Mudou-se para uma cidade estranha (fria e “tão ao norte do mundo”) por amor a uma mulher. Deixou-se ficar porque chegou um filho, e “um medo” que não consegue explicar. Agora, na meia-idade, canta e toca na rua e em subterrâneos “para ganhar umas coroas”. Em traços largos, está feita a apresentação do personagem que devolveu Manuel Wiborg ao teatro do norueguês Jon Fosse, de quem encenou, com Diogo Dória, o magnifico Sou o Vento, já lá vão quase cinco anos.
“O que mais gosto no Jon Fosse é uma escrita muito musical e minimal, como se os textos fossem canções. Isso dá-me uma imensa liberdade enquanto encenador e, ao mesmo tempo, concilia-me com a minha distante vontade de um dia ter sido músico”, confessa-nos Wiborg. Neste caso preciso, O Homem da Guitarra é “um monólogo de grande atualidade porque aborda o drama das pessoas com 40 e muitos, 50 anos, que, se confrontadas com o desemprego, por exemplo, sentem deixar de ter lugar neste mundo. É um belo texto sobre alguém para quem os sonhos ruíram, para quem julga que toda a vida falhou…”
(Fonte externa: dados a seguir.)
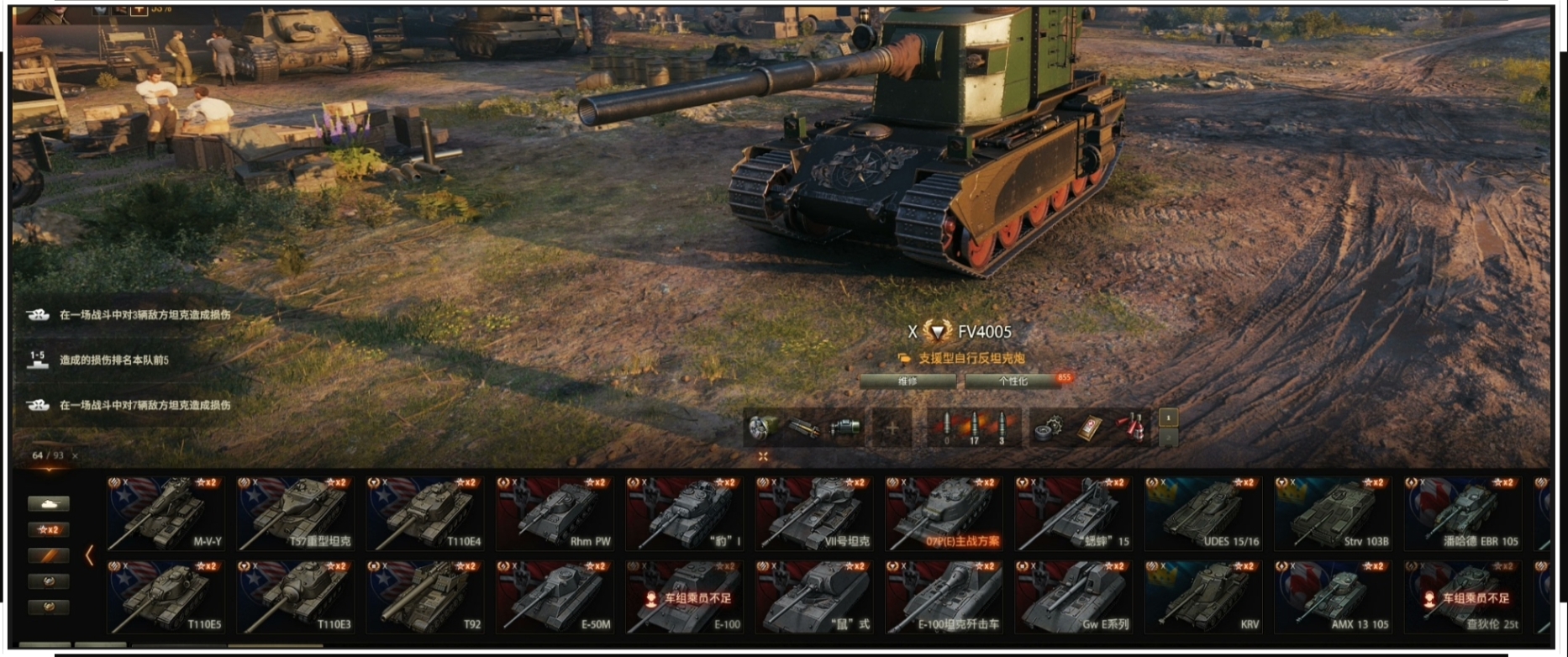Open the empty directive plus slot

892,428
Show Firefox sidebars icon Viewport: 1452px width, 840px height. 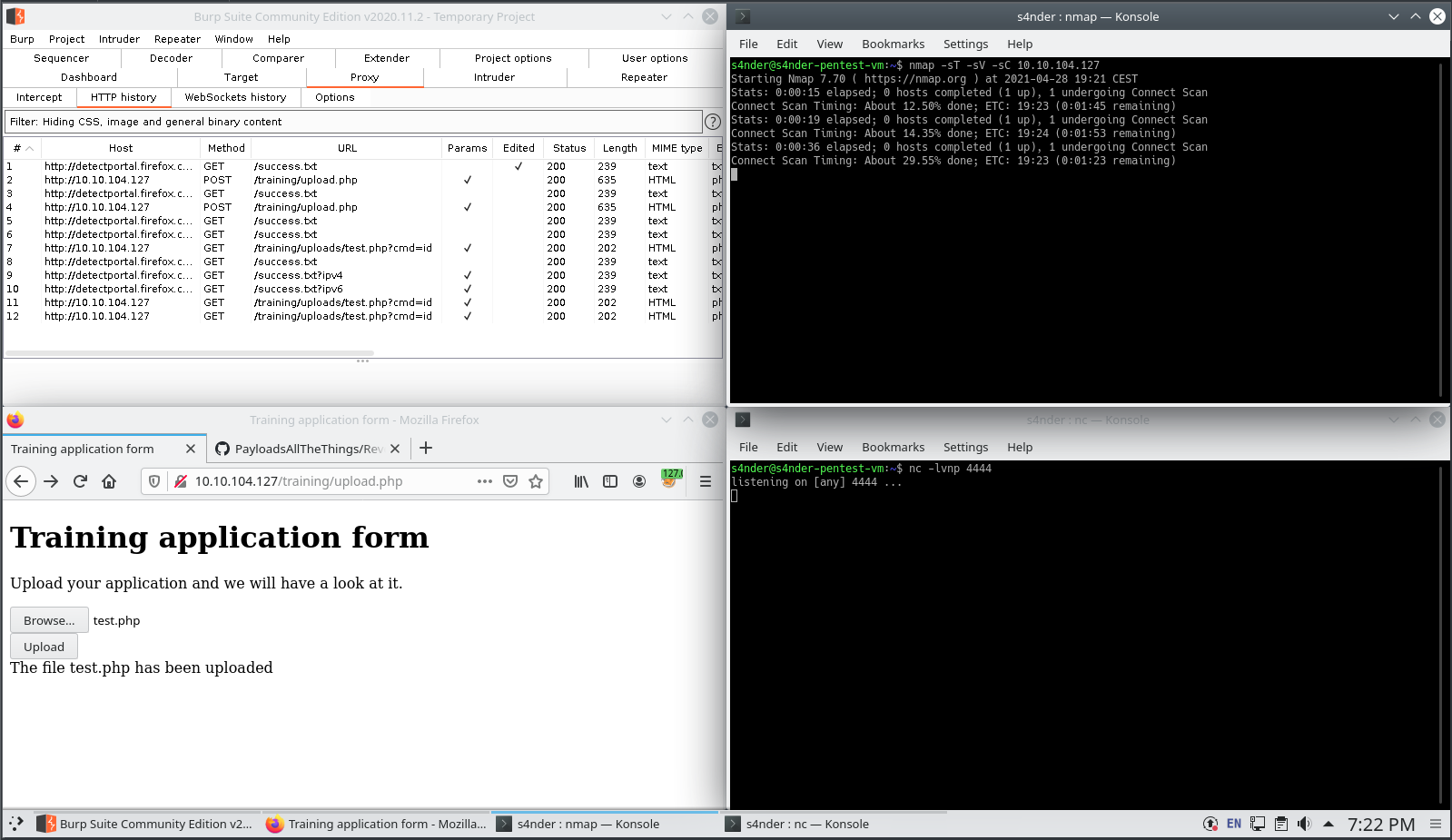[x=610, y=481]
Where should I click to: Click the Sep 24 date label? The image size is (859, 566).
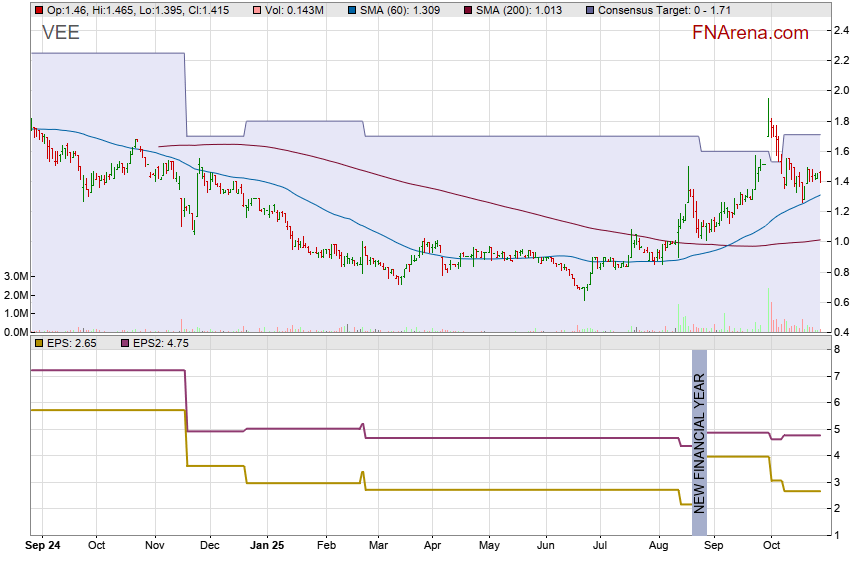point(43,546)
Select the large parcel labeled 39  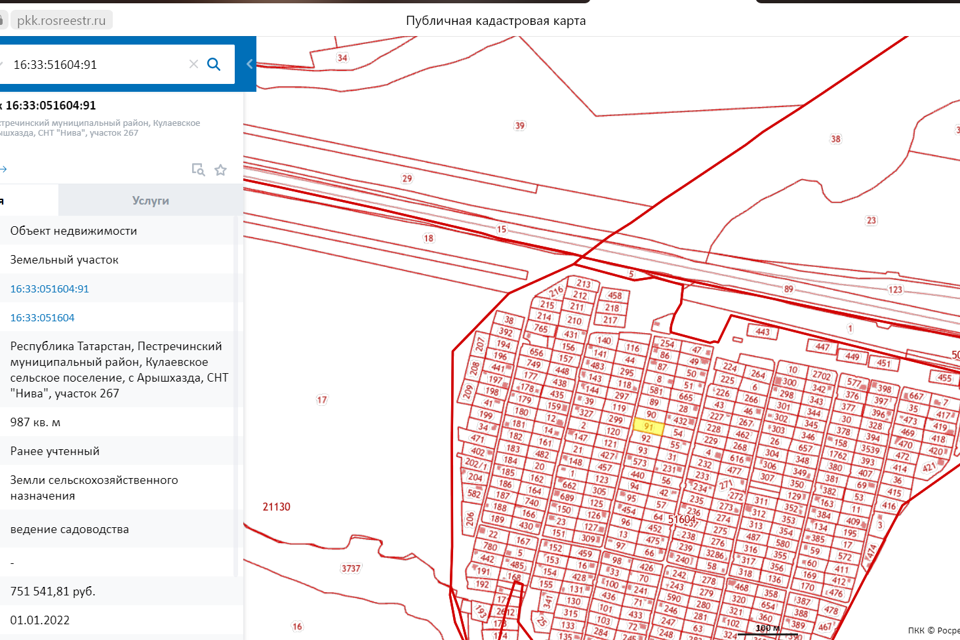click(x=519, y=126)
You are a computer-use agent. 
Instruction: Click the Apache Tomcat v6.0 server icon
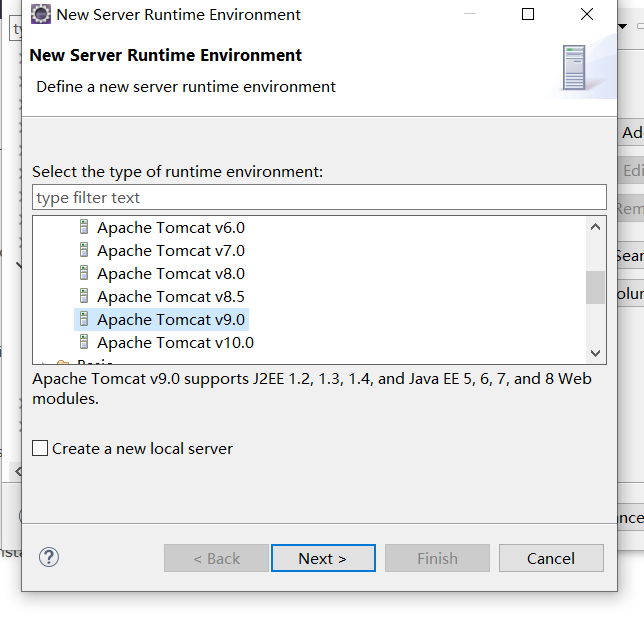click(84, 227)
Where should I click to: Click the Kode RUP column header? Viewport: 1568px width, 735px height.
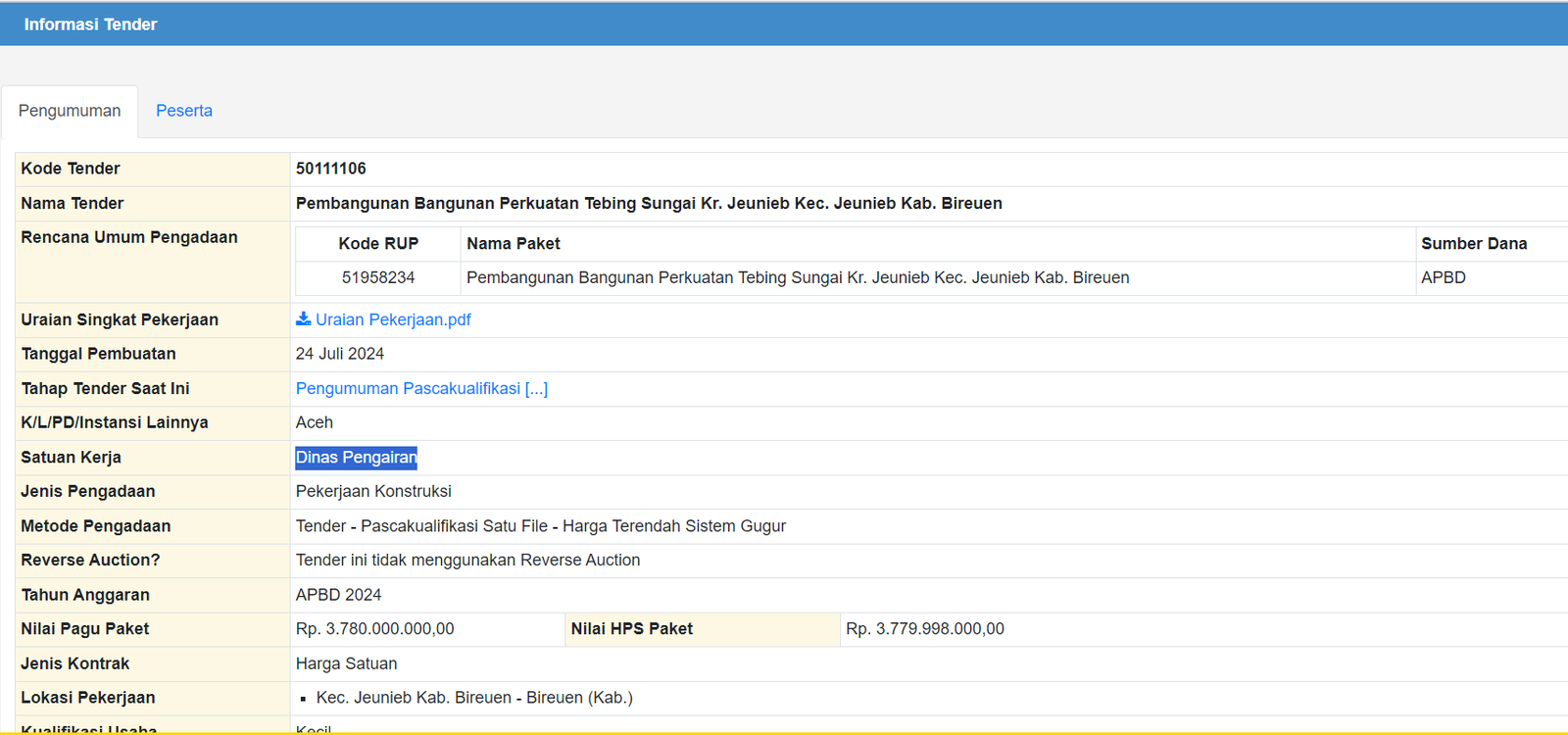pyautogui.click(x=378, y=243)
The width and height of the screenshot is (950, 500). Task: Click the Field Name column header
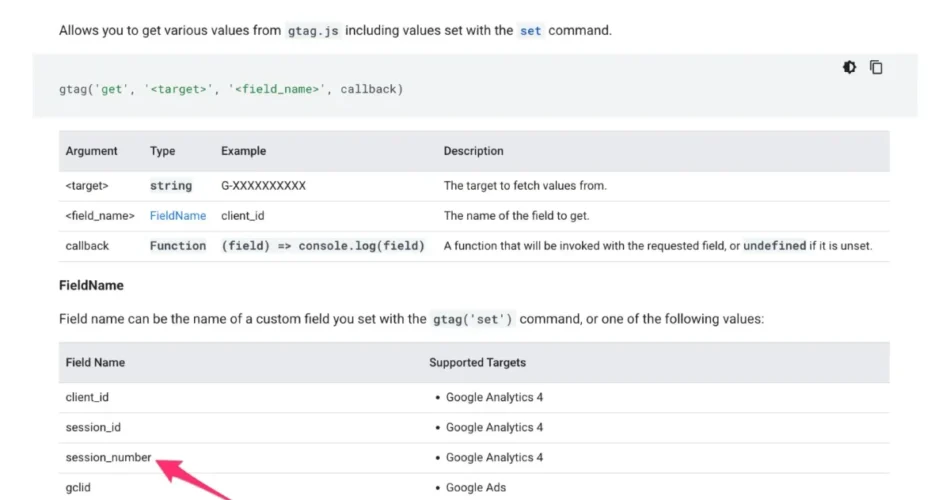point(95,362)
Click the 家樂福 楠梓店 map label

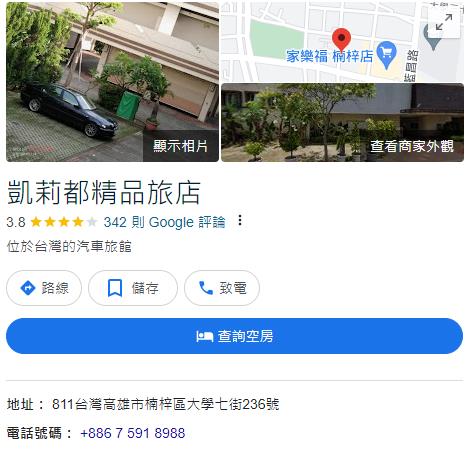point(330,56)
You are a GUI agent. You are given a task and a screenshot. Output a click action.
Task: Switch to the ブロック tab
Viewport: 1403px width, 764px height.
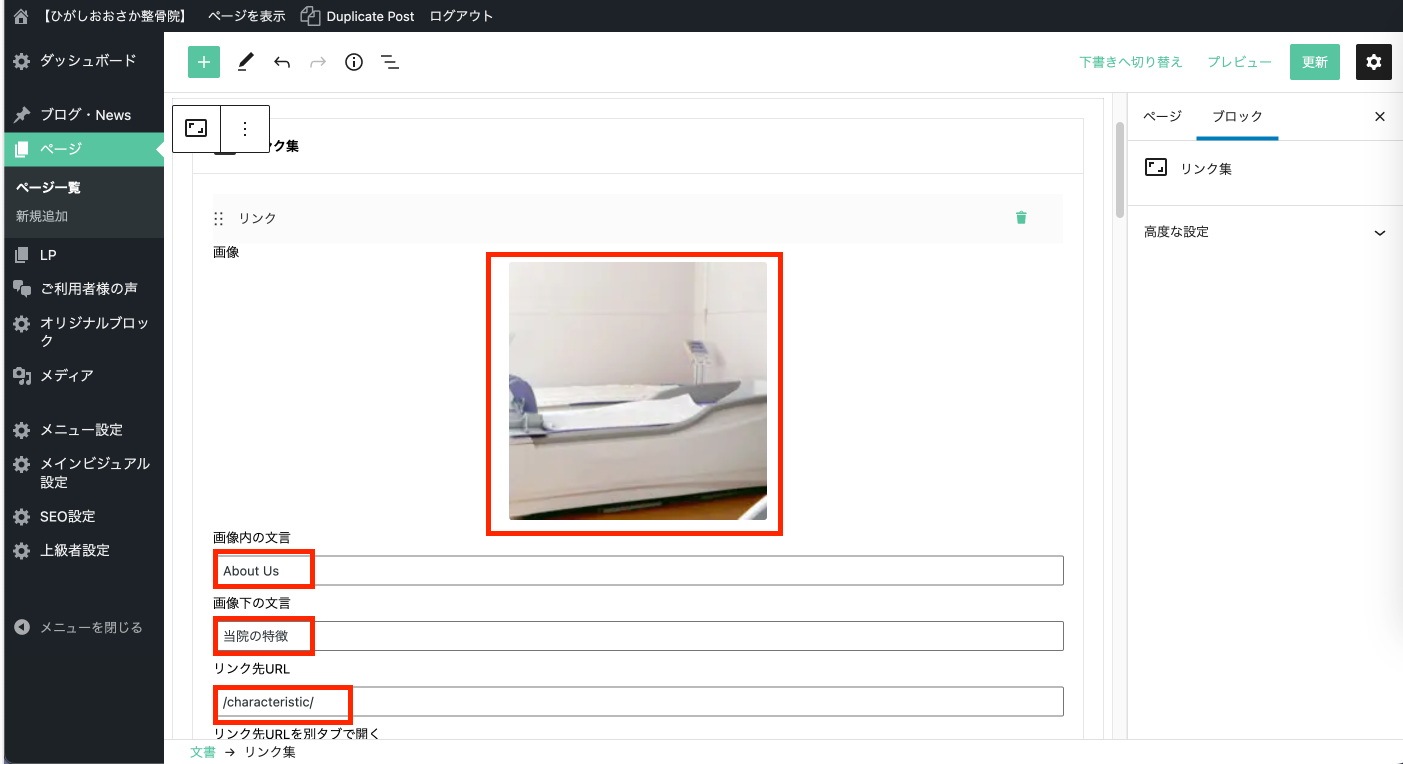pos(1237,117)
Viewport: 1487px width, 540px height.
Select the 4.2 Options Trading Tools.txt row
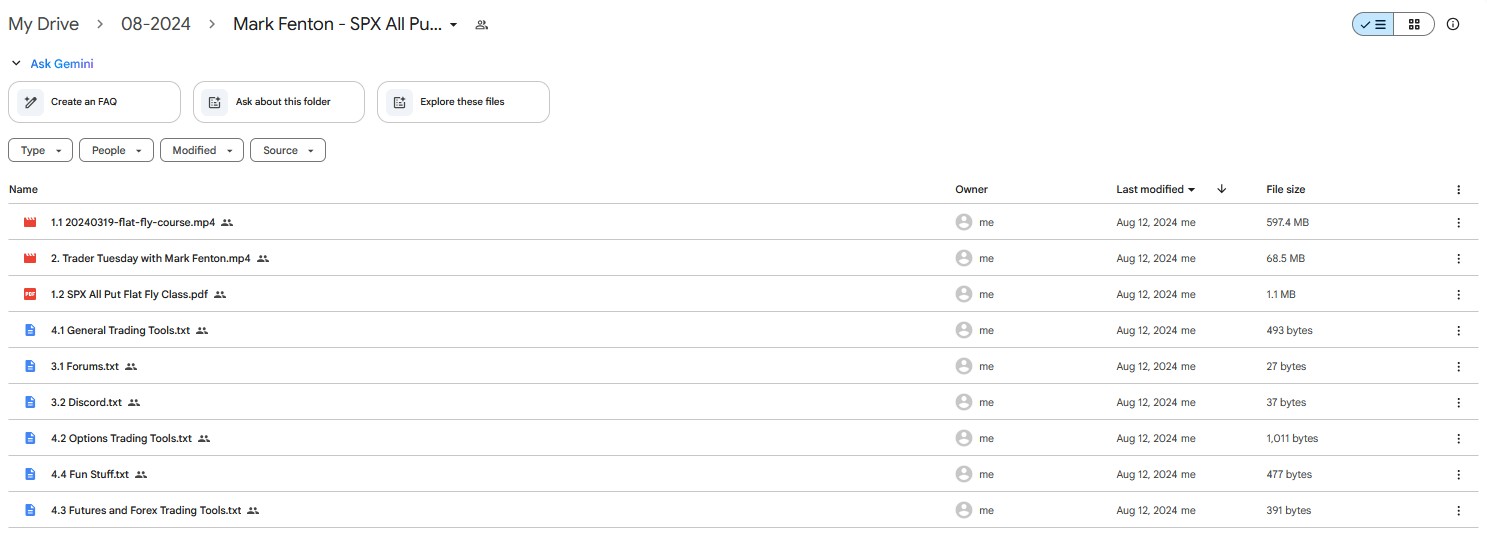point(743,438)
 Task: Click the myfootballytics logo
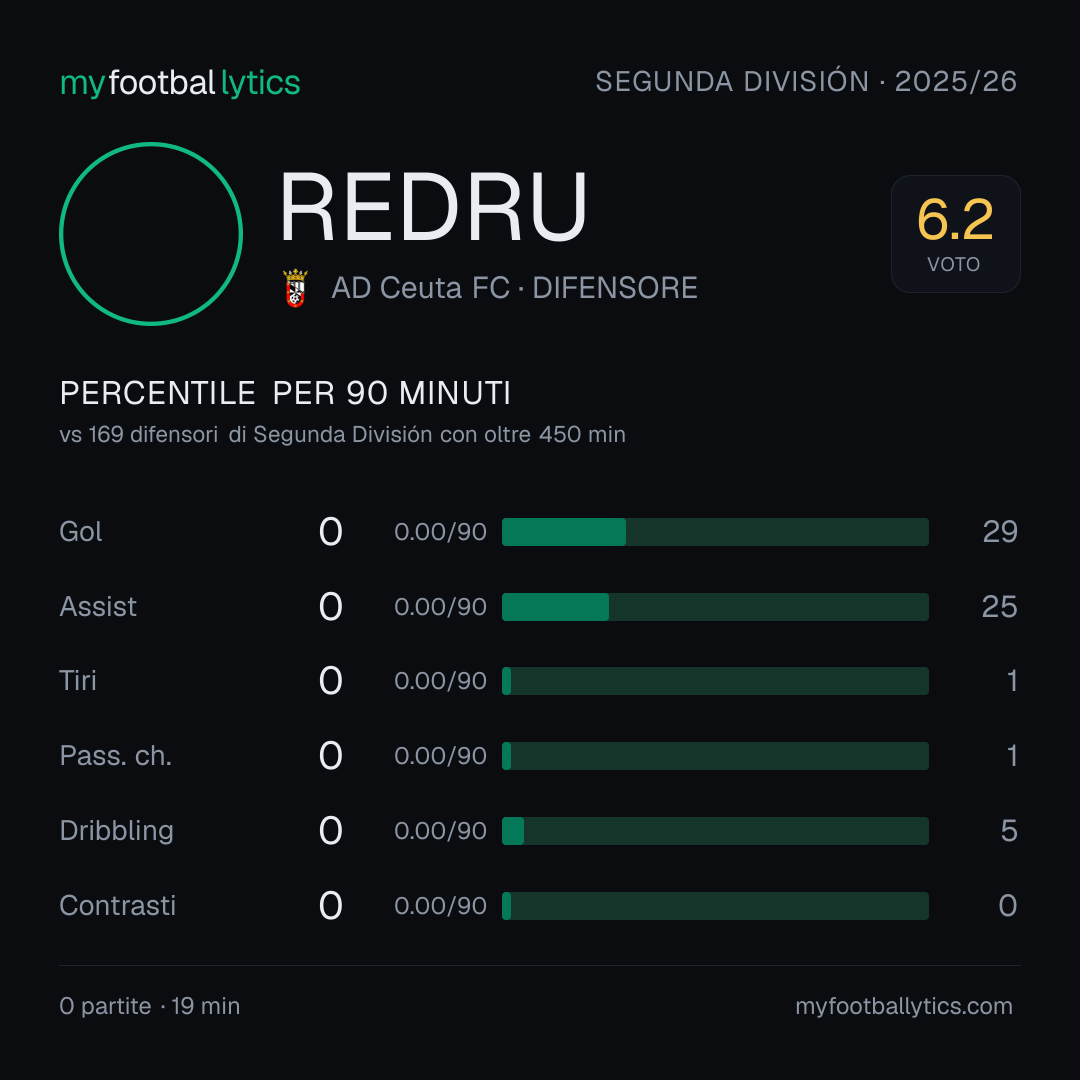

Acompanhado de uma guitarra, que pontualmente o ator toca para interpretar os lamentos do personagem, Wiborg usufruiu da liberdade do texto para convidar um velho amigo, o músico e artesão Adriano Sérgio, a acompanhá-lo em cena. Replicando no palco a sua oficina de construção de guitarras, este músico, que é, atualmente, um dos mais requisitados construtores de guitarras do mundo, reproduz o seu ofício em contracena. “Porque o som que se produz a fazer guitarras é também música”, sublinha.
Como curiosidade, questionámos Adriano Sérgio sobre o que o levou a aceitar o convite de Wiborg para este O Homem da Guitarra: “identifico-me muito com o texto. Eu que deixei de ser músico de palco porque não podia fazer a música de que realmente gostava; eu que me tornei técnico de guitarras de alguns nomes sonantes do heavy metal, como o Ozzy Osbourne ou os Anthrax, e me cansei… A diferença que assumo perante o personagem do Manuel é nunca ter desistido”. Por isso mesmo, Adriano e a marca que criou, a Ergon, são hoje referências no meio musical.
O espetáculo está em cena na Sala Mário Viegas do Teatro São Luiz até 4 de fevereiro.